Le curieux épisode de la discussion de l’adresse dans nos assemblées est enfin terminé. Nous n’avons pas lieu de rétracter, après ces longs débats, le jugement que nous portions d’avance sur la stérilité des discussions de l’adresse. L’importance qu’on leur donnait autrefois était un des côtés les plus contestables du régime parlementaire tel qu’on s’était habitué à le pratiquer chez nous depuis la restauration. C’était assurément la formalité parlementaire que les libéraux, dans leurs projets et leurs espérances sur l’avenir, se proposaient le plus expressément d’atténuer et de réduire.

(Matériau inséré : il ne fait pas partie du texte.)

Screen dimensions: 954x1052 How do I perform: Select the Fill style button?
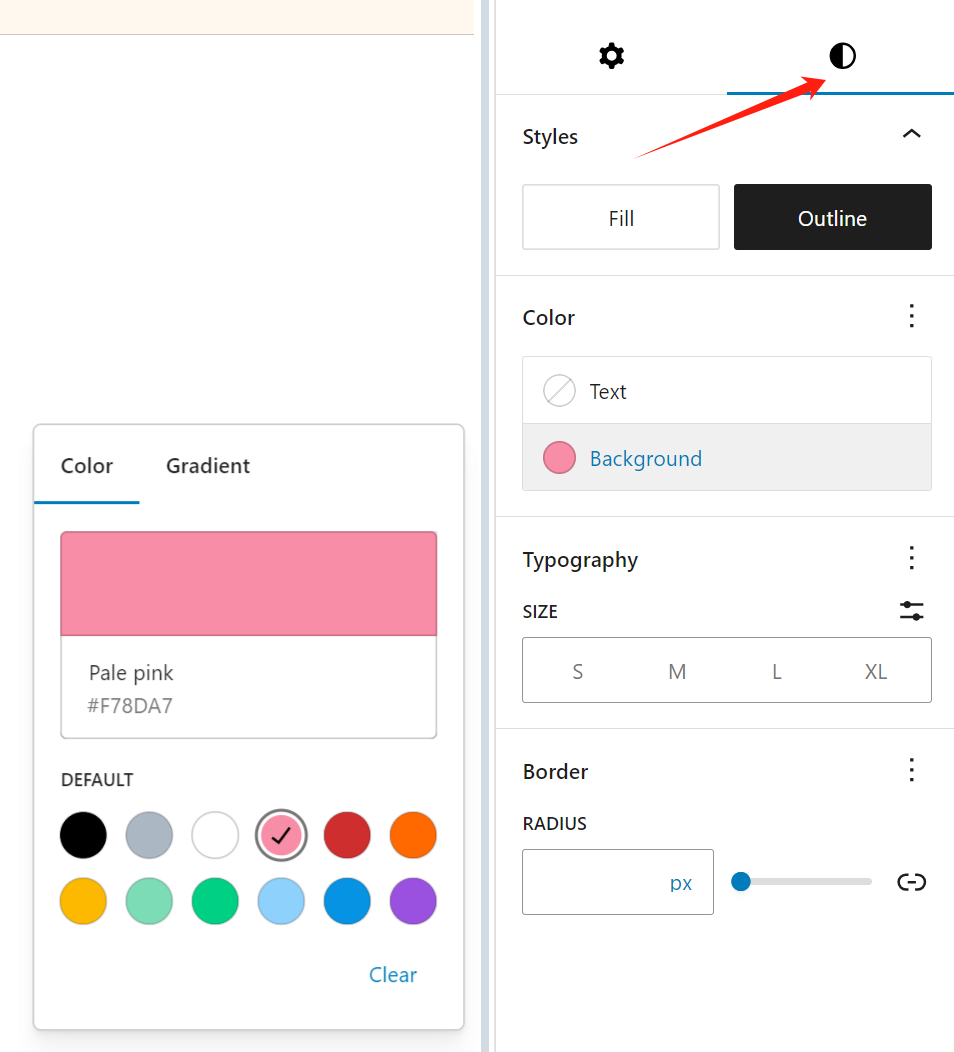[x=621, y=217]
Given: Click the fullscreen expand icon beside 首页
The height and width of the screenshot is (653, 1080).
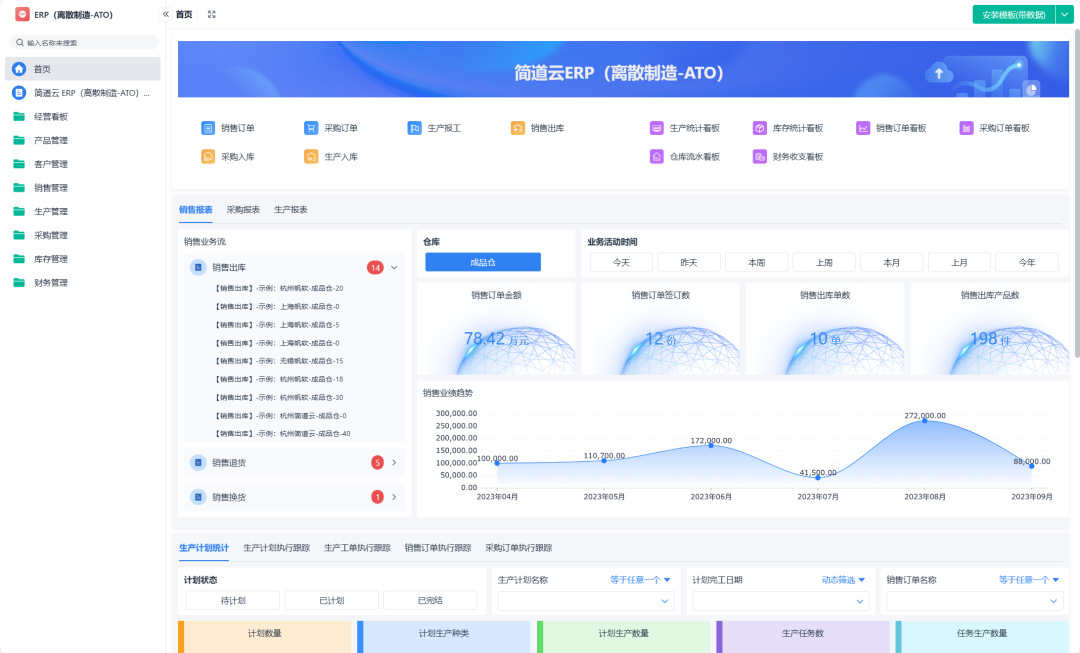Looking at the screenshot, I should click(211, 15).
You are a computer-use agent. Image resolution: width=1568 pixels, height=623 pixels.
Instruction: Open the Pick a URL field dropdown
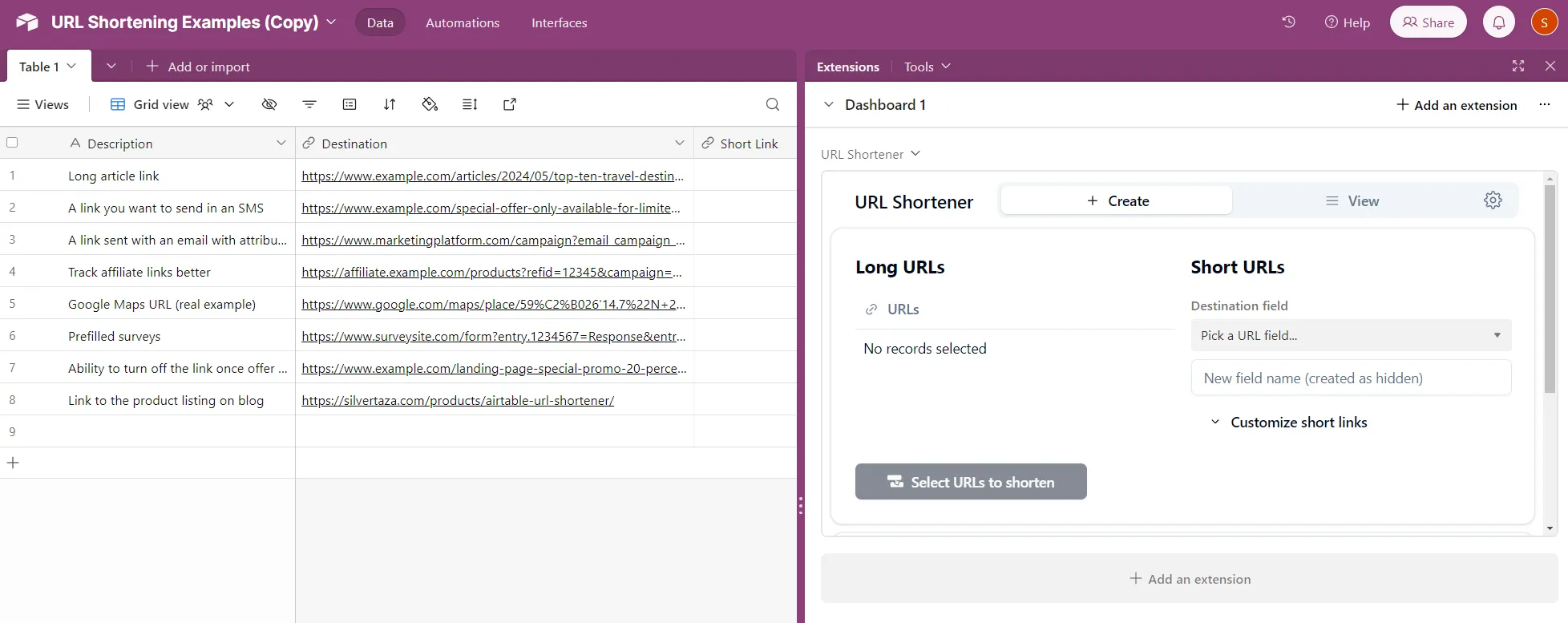pyautogui.click(x=1351, y=336)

Aux yeux de ceux qui aiment le régime parlementaire, le principal défaut de cette formalité, c’est de donner une apparence de raison aux détracteurs des institutions représentatives. Les discussions de l’adresse font en effet une consommation stérile de temps : elles sont le prétexte de débordemens de paroles qui n’aboutissent, pour les affaires, à aucun résultat positif. On peut juger de l’abus de cette prodigue dépense de temps par ce qui vient de se passer. La session est ouverte depuis deux mois : qu’a-t-on fait au sénat et au corps législatif ? On a discuté les adresses.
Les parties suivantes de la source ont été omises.